Su amor era tan inmenso que estudió Filosofía y Teología con muchísima dedicación y fue ordenado sacerdote con apenas 20 años de edad, el 2 de mayo de 1981 en la Catedral de la Inmaculada Concepción. Pero el Padre Teófilo sabía que no bastaba con rezar, sino que debía ser las manos de Dios para ayudar a los que sufren. Por eso fundó «La Ciudadela Jesús y María», una casa grande y llena de colores que sirve como refugio seguro para niños que han sido maltratados o se sentían solitos.
Hoy en día, con más de cuarenta años de sacerdocio, sigue siendo un gran altavoz de Dios a través de la «Radio Rhua» y la televisión internacional, enseñando a todos a confiar plenamente en la Divina Voluntad. Este relato de Milenium Fide es fundamental para enseñar a nuestras familias que no importa qué tan joven seas, si escuchas con el corazón, Dios puede hacer cosas gigantes a través de ti
🙏 1. La Vocación Temprana y la Confianza
El relato nos enseña que la santidad no es algo reservado solo para el futuro o para cuando seamos grandes, sino que es para hoy mismo. Al ver cómo Teófilo no esperó a ser mayor para servir a Dios y fue ordenado a los 20 años, los niños aprenden que desde su juventud pueden hacer cosas maravillosas si confían en la «Divina Voluntad» y se dejan llevar de la mano como un niño que confía ciegamente en su Papá del cielo.

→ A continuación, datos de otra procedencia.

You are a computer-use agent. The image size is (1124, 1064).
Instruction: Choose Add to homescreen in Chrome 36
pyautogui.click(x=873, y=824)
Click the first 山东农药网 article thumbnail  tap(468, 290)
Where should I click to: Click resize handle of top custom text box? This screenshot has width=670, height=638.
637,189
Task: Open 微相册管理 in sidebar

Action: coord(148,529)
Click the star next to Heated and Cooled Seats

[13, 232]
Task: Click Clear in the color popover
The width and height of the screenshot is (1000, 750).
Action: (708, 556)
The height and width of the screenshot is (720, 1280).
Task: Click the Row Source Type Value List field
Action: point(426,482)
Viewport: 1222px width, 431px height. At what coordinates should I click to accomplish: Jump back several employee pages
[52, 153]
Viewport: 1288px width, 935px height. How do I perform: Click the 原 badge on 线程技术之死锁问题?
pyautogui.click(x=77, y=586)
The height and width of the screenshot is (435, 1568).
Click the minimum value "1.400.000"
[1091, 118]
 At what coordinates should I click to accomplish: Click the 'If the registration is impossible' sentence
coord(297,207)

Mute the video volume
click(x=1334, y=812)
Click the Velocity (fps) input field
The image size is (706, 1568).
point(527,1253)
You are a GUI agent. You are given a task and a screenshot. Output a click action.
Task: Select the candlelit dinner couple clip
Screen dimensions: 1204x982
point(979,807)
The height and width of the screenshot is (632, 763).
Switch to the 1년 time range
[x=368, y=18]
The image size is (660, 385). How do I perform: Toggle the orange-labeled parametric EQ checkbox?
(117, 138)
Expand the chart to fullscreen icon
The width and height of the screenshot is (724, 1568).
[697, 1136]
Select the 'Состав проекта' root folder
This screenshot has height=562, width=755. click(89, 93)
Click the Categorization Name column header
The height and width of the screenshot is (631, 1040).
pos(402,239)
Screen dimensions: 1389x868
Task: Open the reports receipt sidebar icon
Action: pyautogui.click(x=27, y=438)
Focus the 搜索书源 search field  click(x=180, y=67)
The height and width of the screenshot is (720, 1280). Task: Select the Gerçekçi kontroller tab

❤️🩹 2. La Caridad Real y la Misericordia
La historia demuestra de forma práctica que el amor a Jesús debe transformarse en obras concretas. El Padre Teófilo construyó «La Ciudadela Jesús y María» para proteger a los más pequeños y darles un abrazo seguro en medio de las tormentas. Esto inspira a nuestros hijos a practicar la caridad y la misericordia en su propio entorno, animándolos a convertirse en un pequeño «refugio» para consolar a un hermano, un amigo o hasta una mascota que necesite ayuda.
⚓ 3. La Resiliencia y el Compromiso
En lugar de buscar comodidades lejos de casa, Teófilo decidió ser luz y ayudar a los que más sufren en su propia ciudad, Colón. A través de su incansable labor de más de 40 años creando programas de radio y fundando la Fraternidad de la Divina Misericordia, demuestra que cuando entregamos nuestra vida a Dios, Él nos da la fuerza para no cansarnos de predicar y amar sin medida.